▶ _WORK INSTRUCTIONS_
Go to the line containing "Contact (892, 214)" in the records below and print it and every following line exactly, on through the line containing "[Beyond Humanity] (615, 685)", then stop.

▶ _DATA SHOWN_
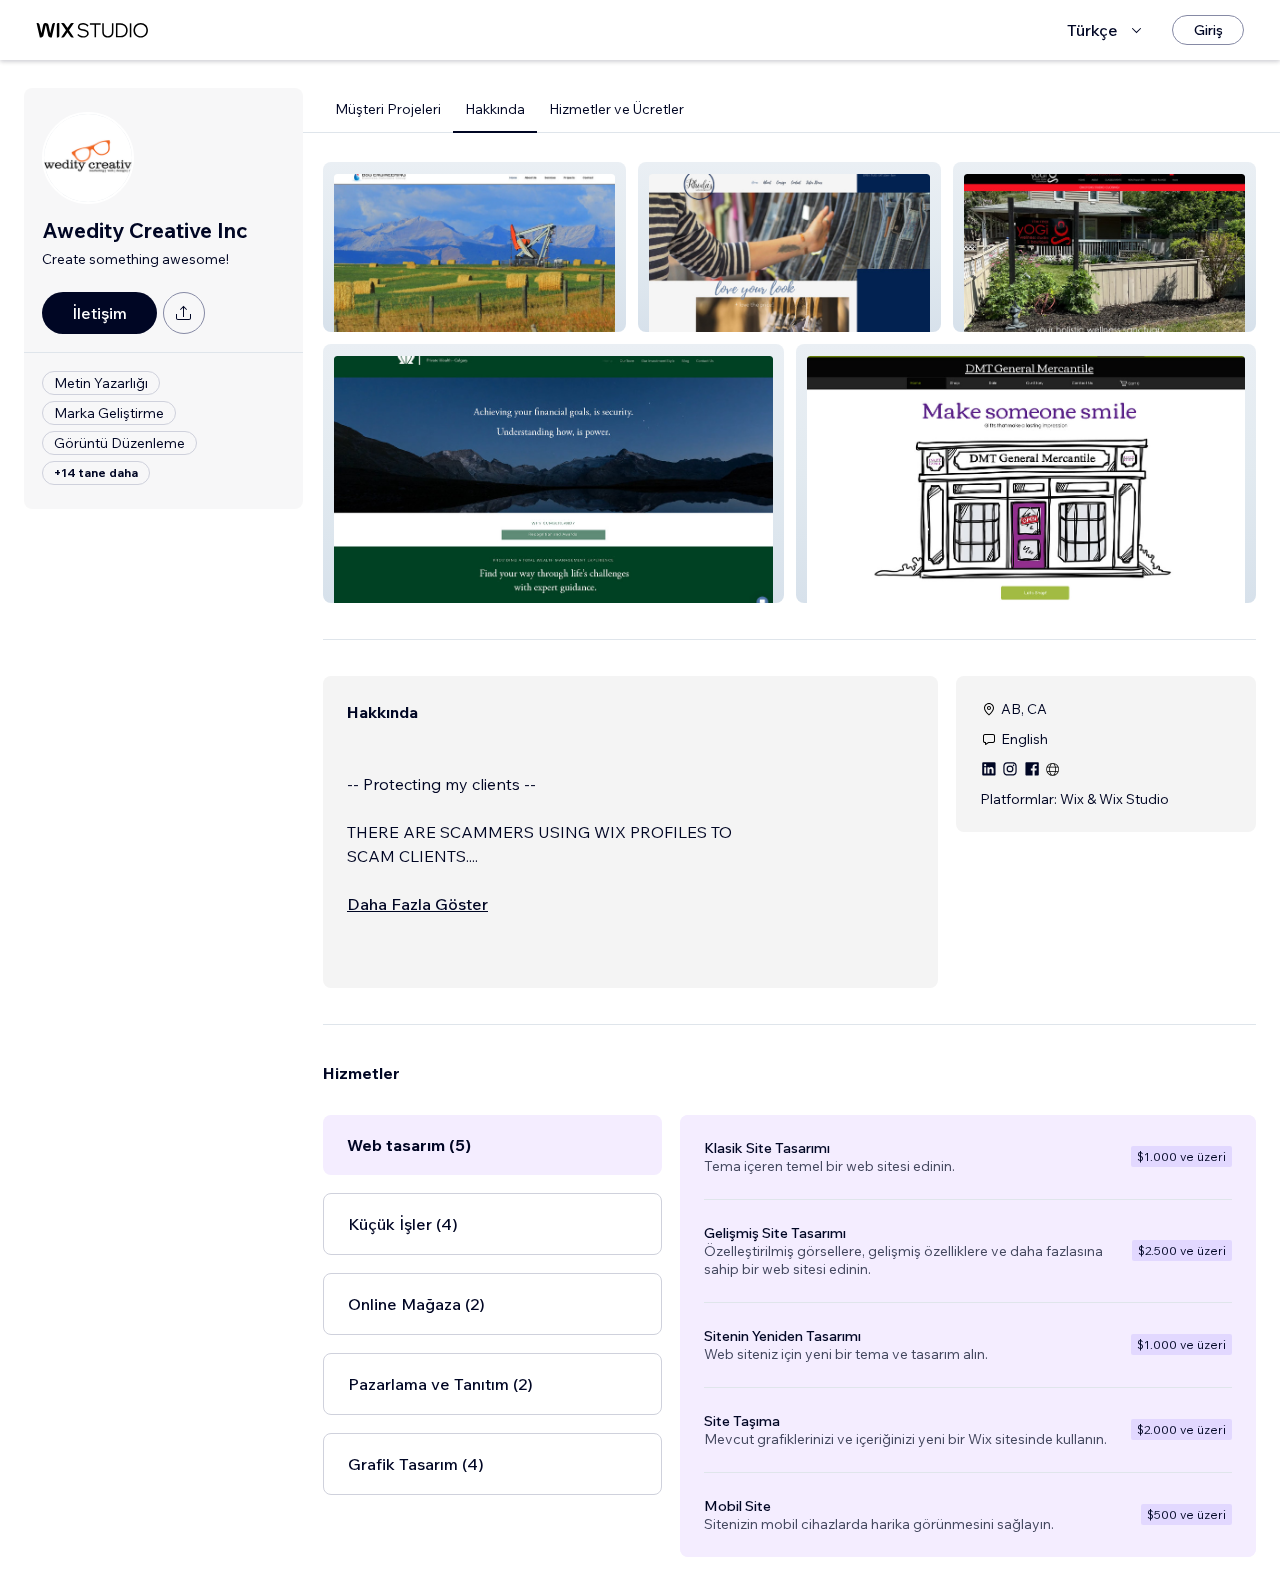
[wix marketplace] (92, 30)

--

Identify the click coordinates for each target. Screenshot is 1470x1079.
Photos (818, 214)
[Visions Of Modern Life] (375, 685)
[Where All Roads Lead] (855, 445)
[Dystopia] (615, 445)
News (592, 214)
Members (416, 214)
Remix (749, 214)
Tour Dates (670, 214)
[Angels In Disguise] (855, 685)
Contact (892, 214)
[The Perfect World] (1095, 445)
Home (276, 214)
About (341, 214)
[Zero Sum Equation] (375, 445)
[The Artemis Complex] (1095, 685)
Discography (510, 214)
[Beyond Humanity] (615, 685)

* * *

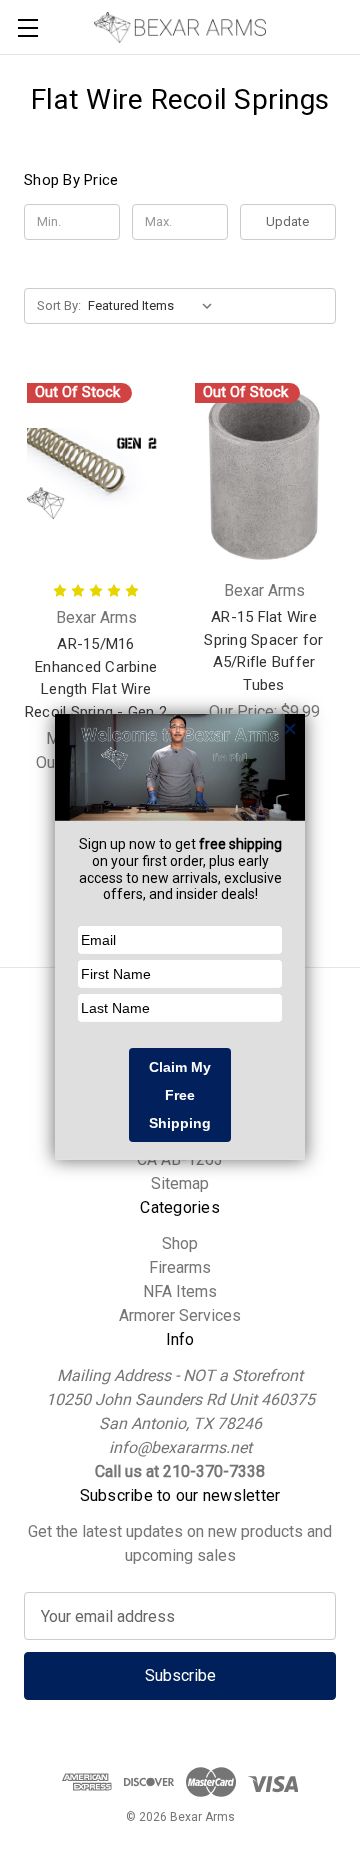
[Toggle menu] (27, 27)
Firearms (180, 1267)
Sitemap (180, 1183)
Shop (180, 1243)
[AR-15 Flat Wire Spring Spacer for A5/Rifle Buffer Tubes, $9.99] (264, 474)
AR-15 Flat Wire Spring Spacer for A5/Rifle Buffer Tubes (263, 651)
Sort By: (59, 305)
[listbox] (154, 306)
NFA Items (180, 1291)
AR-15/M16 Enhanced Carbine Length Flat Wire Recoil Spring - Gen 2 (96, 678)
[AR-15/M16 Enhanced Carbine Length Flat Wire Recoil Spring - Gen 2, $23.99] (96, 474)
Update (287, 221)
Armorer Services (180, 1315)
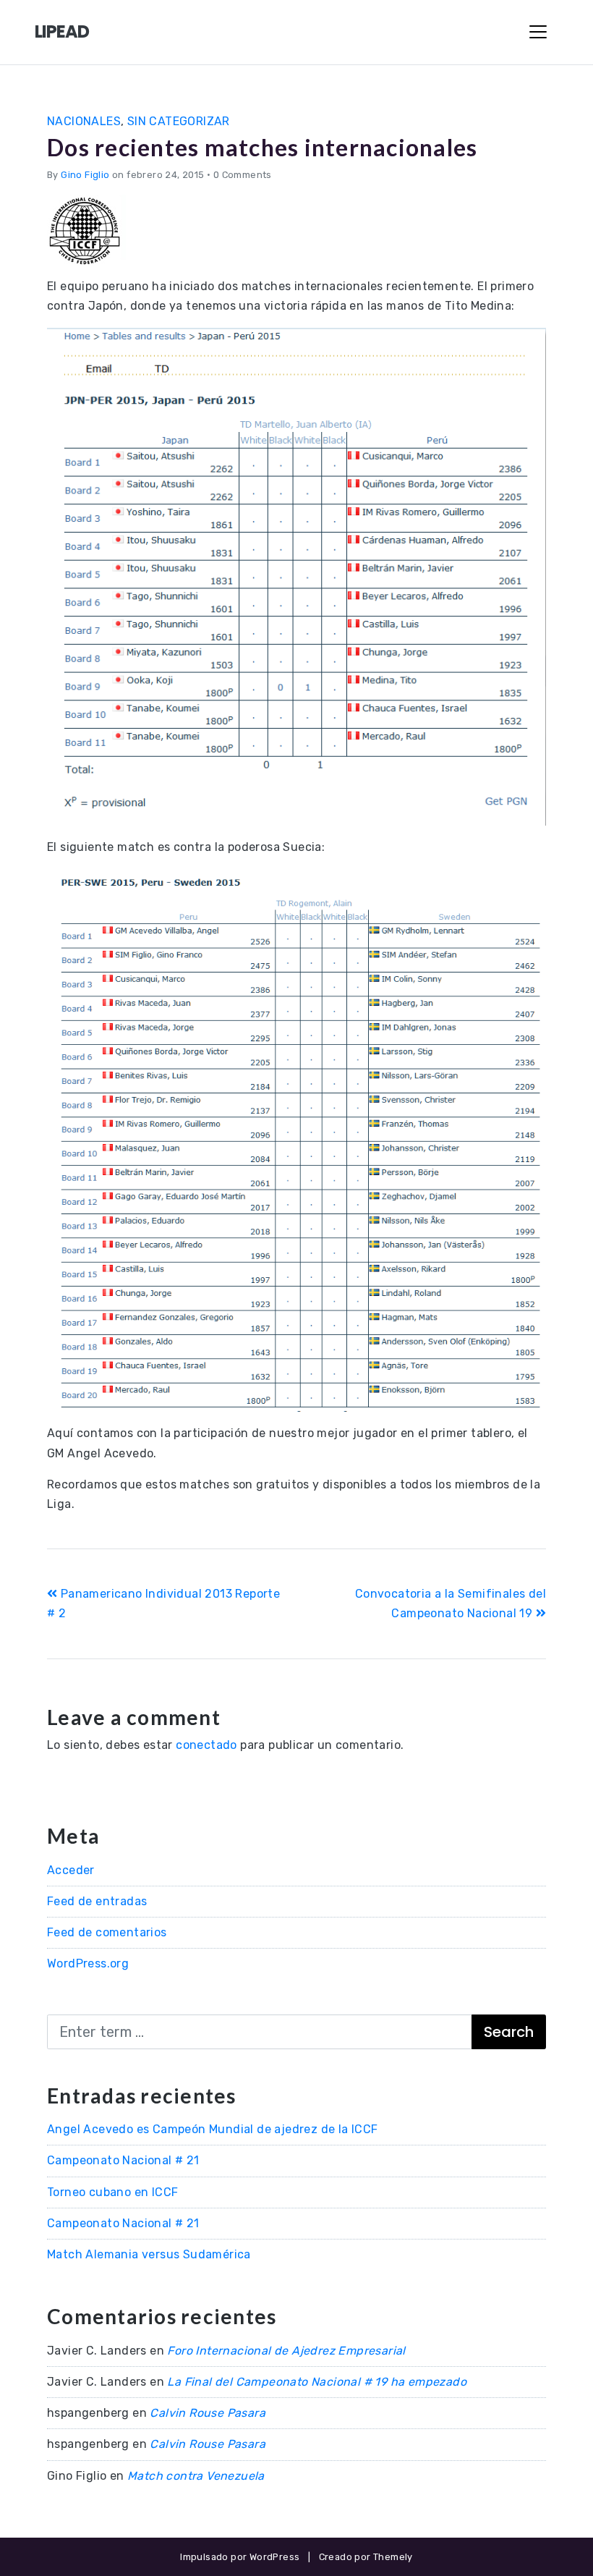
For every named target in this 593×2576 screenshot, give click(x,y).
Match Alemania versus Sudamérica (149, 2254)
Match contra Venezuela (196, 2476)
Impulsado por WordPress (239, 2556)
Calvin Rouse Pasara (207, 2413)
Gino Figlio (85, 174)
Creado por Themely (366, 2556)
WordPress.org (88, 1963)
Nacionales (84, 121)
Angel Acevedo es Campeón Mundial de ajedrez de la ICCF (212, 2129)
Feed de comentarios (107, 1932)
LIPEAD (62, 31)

▶ _OUTPUT FOR THIS EXERCISE_
Contact (892, 214)
[The Perfect World] (1095, 445)
Home (276, 214)
About (341, 214)
[Zero Sum Equation] (375, 445)
[The Artemis Complex] (1095, 685)
Discography (510, 214)
[Beyond Humanity] (615, 685)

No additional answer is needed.